El tira y afloje entre el gobierno y la oposición fujimorista no soporta cuatro años más. Ha pasado solo un año del tiempo de gobierno de PPK y el ambiente no deja de cargarse. La responsabilidad principal es del fujimorismo, pero no solo. El gobierno ha puesto lo suyo; y el caso de la adenda de Chinchero es el más emblemático de sus errores. El afán comprensible de “destrabar” las inversiones no justifica la firma de la adenda; tampoco los atarantados pasos que se ha visto obligado a dar el gobierno para salvar la cara, incluido el sacrificio de Martín Vizcarra, su vicepresidente, quien probablemente no fue el más interesado en firmar la famosa adenda.
Si la relación entre el Ejecutivo y el Congreso sigue una dinámica similar, la tendencia estará marcada por un creciente empoderamiento del fujimorismo y un debilitamiento del ppkausismo.

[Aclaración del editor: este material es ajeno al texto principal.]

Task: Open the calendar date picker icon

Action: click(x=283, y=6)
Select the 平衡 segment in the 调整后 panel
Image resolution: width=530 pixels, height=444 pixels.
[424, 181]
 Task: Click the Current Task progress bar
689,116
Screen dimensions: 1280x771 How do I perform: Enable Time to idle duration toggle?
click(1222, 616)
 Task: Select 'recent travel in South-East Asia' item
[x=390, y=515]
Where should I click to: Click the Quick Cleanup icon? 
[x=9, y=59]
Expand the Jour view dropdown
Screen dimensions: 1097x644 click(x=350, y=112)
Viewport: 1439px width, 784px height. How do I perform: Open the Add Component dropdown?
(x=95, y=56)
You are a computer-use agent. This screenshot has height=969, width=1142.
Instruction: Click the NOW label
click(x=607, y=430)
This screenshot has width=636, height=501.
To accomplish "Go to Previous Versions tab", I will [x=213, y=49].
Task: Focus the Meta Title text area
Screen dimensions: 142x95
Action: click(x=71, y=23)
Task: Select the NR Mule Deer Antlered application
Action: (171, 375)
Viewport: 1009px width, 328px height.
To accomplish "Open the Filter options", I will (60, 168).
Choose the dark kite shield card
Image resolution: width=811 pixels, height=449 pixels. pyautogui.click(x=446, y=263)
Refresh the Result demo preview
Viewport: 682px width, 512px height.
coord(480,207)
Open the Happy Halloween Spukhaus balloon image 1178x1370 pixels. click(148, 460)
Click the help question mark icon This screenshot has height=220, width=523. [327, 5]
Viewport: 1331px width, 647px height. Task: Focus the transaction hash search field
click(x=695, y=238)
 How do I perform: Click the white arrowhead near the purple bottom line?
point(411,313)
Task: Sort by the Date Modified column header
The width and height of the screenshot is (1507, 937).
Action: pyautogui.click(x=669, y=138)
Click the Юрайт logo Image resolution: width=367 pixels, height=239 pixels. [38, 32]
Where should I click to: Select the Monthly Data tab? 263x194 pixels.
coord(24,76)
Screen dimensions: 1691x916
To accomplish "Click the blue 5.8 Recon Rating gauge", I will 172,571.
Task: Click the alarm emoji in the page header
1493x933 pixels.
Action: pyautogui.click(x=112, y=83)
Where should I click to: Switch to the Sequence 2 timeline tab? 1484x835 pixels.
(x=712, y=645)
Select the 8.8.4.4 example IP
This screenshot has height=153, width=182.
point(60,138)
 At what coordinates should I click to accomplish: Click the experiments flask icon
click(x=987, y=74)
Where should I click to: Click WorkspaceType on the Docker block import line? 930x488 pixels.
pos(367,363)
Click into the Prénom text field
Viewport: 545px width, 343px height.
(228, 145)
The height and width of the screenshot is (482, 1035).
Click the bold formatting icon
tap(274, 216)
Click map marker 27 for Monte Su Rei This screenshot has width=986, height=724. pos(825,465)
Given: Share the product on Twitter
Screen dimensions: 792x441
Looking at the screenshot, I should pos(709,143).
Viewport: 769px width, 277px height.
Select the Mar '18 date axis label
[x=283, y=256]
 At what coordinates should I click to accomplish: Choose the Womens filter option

La bancada de FP cada vez se siente más dueña del terreno. No solo porque amenaza con censurar a uno u otro ministro, hecho que toca de nervios al Ejecutivo, sino porque comienza a descubrir que con su poderosa bancada puede dotarse de una legislación que: a) reduzca las libertades, como el nuevo proyecto contra la apología, que aparenta tener como blanco exclusivo a los senderistas; b) controle las condiciones de la elección presidencial de 2021, por lo que han parado el debate –y las moderadas reformas a la ley electoral– de la subcomisión presidida por la congresista Donayre; y c) reduzca, por la vía de la polarización política, la aparición de otras opciones políticas rivales –que, por lo demás, están dispersas y mirándose el ombligo–.
Sin embargo, el gran riesgo del fujimorismo es que se le pase la mano; que el 43% de aprobación actual al presidente se diluya y que arrastre en su caída el ya debilitado prestigio del Congreso. Si esto ocurre –y hacia allá se dirigen las cosas–, la crisis no solo será del gobierno de PPK. La recomposición del cuadro político será imprevisible.